EXERCISE AIM
What you return must be the lines of the data that hold the word "agent".

.....

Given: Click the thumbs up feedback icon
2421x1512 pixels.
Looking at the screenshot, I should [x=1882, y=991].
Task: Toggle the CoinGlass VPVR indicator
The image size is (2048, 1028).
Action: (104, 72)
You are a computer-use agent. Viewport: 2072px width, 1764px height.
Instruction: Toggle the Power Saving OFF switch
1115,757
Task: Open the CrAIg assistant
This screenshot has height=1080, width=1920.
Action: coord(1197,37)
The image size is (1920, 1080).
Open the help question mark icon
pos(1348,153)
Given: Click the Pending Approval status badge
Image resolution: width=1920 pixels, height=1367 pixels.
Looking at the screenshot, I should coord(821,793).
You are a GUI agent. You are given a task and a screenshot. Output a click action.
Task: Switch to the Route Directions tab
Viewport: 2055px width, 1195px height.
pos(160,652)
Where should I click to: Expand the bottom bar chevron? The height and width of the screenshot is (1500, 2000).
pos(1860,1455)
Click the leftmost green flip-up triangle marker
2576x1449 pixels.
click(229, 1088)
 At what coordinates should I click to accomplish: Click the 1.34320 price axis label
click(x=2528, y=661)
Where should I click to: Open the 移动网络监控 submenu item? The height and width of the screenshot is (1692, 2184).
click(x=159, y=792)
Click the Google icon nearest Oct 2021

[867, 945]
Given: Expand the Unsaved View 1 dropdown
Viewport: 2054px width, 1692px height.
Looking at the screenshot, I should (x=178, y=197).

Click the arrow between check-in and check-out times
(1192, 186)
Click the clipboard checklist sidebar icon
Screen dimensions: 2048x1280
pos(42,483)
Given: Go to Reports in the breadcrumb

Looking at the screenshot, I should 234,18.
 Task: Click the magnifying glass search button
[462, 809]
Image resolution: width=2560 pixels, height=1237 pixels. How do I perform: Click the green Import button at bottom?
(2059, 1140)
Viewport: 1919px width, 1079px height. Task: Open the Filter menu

.....

EXERCISE OUTPUT
You are a computer-use agent. Viewport: 2072px width, 1764px height.
You are a GUI agent. You are given a task and a screenshot. Output a click action.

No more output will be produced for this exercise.